PHN promotes ‘stocking filler’ as local GPs fall by the wayside

4 minute read


The freedom afforded to PHNs is not being wielded effectively and should prompt a broader conversation on their goals, according to one NSW doc.


Hunter New England and Central Coast Primary Health Network has chosen “stocking filler” and is short-changing general practice in the process, says one local GP.

In its most recent newsletter, Hunter New England and Central Coast PHN promoted a collaboration between Australasian Society of Lifestyle Medicine and Hunter Health, a “platform dedicated to connecting patients with practitioners specialising in preventive health”.

While on the face of it, a service helping patients find suitable preventative care providers is a niche worth filling, the website’s list of “leading preventative health care providers” – which does not include traditional general practitioners – has raised some eyebrows.

Speaking to The Medical Republic, central coast GP and practice owner Dr Max Mollenkopf said he was “baffled” by the choice of promotion.

“In many ways, [it seems] they’re looking for stocking fillers for their newsletters and by doing so they are working against local general practices by directing patients in an alternative direction,” he said.

“If they’re looking for stocking fillers for their newsletters, perhaps they should reassess what their purpose is in the region and who they are actually helping to link [patients to].

“My understanding, as a local GP, is that the PHN is there to help to promote our primary care services within the region.

“I don’t feel personally like they provide a lot of support to me as a practice in the area.”

Hunter Health’s website promises to connect patients with “leading preventative health care providers, including integrative doctors, lifestyle medicine experts, and dedicated health coaches, who are committed to helping you proactively manage your well-being”.

“My understanding of integrative GPs has typically been that they cross different parts of the health system and they will often take an approach that promotes more natural therapies and may be a little bit more fringe than what traditional GPs will typically provide,” Dr Mollenkopf told TMR.

“My beef with all this is why is the PHN promoting integrative GPs as the method of accessing preventative care and what is the PHN really doing in this space?

“Why are [PHNs] promoting a nationwide private company that, instead of helping patients to link with local GPs, promotes an alternative pathway of GPs to those that [PHNs] are there to promote.”

While Dr Mollenkopf said he felt his local PHN had done little to bolster local general practice, he acknowledged that the efficacy of the PHN-general practice relationship was “highly variable” across the country.

“I look at some [PHNs] like WentWest … they have a really strong relationship with their local GPs,” he said.

“In the HNECC area, I don’t feel like there’s any real relationships with local general practitioners and my PHN.

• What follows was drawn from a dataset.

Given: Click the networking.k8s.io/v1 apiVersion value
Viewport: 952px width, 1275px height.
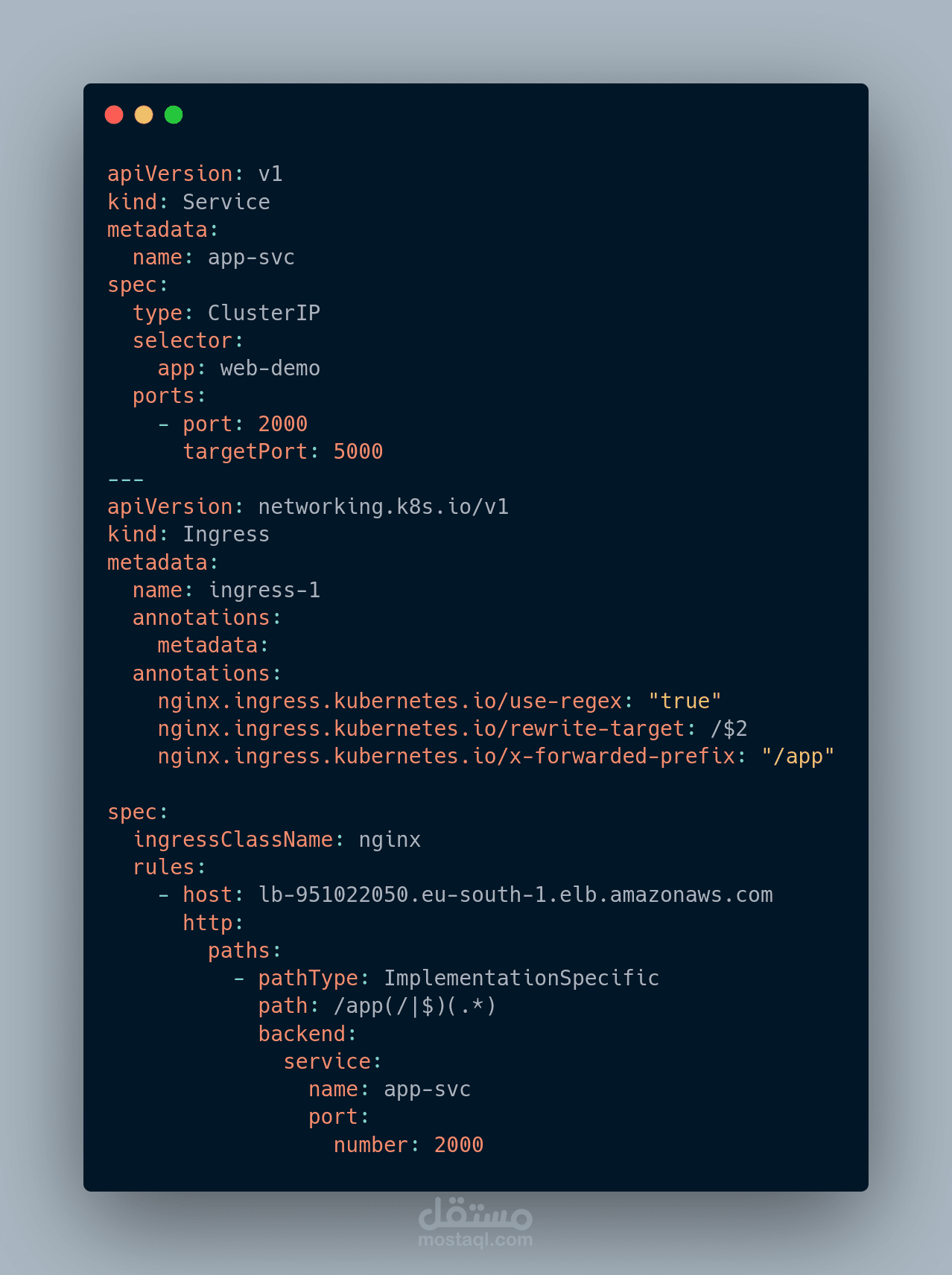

“I see them as delivering on government grant programs, but I don’t really see much innovation otherwise.”

The “freedom” afforded to PHNs, in some cases, was not being wielded effectively to integrate with existing primary care services and general practice, added Dr Mollenkopf.

“I think sometimes the PHNs see [GPs] as an existing workforce that they work around rather than work with,” he said.

“Fancy database services is not delivering on core local priorities.”

According to Dr Mollenkopf, PHNs often foster services that compete with general practice, rather than support it.

“When we look at Medicare indexation, general practice received a lower percentage rise than specialists with the idea that some of that money would go towards PHNs,” he said.

“I don’t personally see the PHN delivering on that percentage rise that [GPs] have lost and I don’t see them coming back with that money and doing anything that really enhances [GP] care delivery within the region.

“Instead, I see them building out alternative services, I see them involved with Medicare urgent care but that doesn’t promote local general practice.

“That’s just promoting alternative, competitive services.”

Dr Mollenkopf said a broader conversation was needed around the point of PHNs and to ensure that traditional community general practice was part of the bigger conversation.

“[PHNs] have been running for a number of years now and if they haven’t got the message by now, well then it needs to be a top-down approach to say, ‘we will look at what the KPIs are for the PHNs and ask how they actually deliver for local general practice’.

“Not just make up their own their own criteria.”

Hunter New England and Central Coast PHN did not reply to TMR’s request for comment before deadline.